Портрет Ахматовой работы Модильяни, пепельница, берестяная книжка с выцарапанным на ней текстом «Сероглазого короля», том Данте, который она бесконечно перечитывала, с ее отметками, метроном, пальто Пунина, записка, адресованная сыну Льву, оксфордская мантия – все это и многое другое увидели мы в Музее Ахматовой, даже кошек: в саду дома на набережной Фонтанки кошек очень много, и так было всегда.

Возвращаясь после эвакуации из Ташкента[76], куда Пунин выехал из блокадного Ленинграда, он привозит с собой кошку: ему говорили, что в Ленинграде съели всех котов.

Он приходит во двор Фонтанного Дома – коты никуда не делись. Так было и в наш приезд.

Мы многое увидели в Петербурге. Сходили в Эрмитаж на выставку коллекции Щукина, той самой, посетив которую Бердяев запричитал о гибели искусства.

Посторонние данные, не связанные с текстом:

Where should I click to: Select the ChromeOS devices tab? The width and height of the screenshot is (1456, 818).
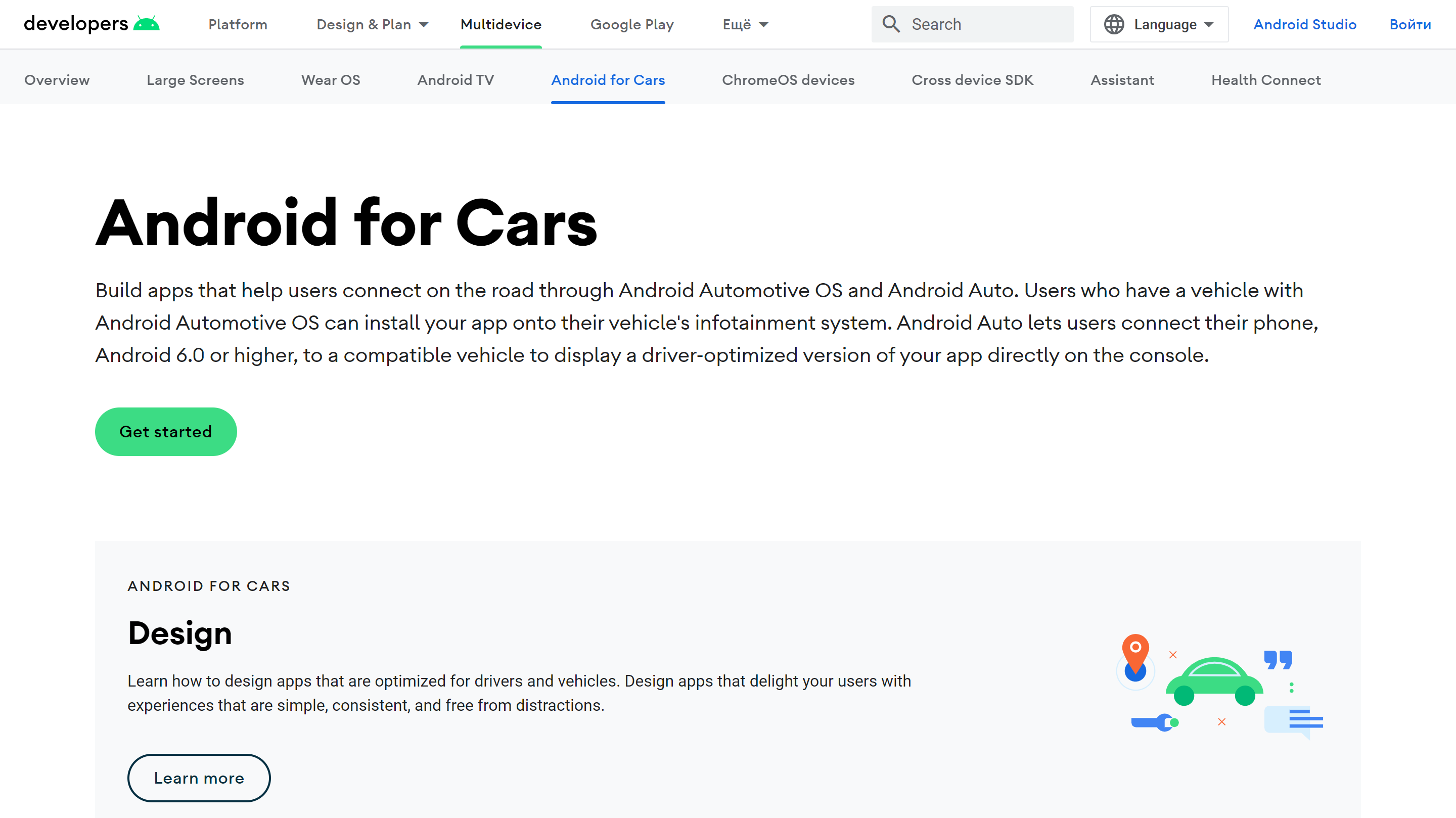pos(787,80)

И я вспомнил, как впервые отправился в поездку вместе с Баттальей, которой тогда было лет шесть. Мы заночевали в Турине – она первый раз провела ночь в отеле. Когда мы вышли на станции Турин – Порта-Нуова, она остановилась перед табло отправления и, раскинув руки, сказала: «Какой чудесный город».

То же самое я могу сказать о Петербурге: какой чудесный город!

18.2. Живой организм

В сороковые годы Ахматова – настоящая знаменитость.

вернуться

76

У автора неточность. Н. Н. Пунин вместе с Академией художеств был эвакуирован в Самарканд. В Ташкент эвакуировалась Ахматова.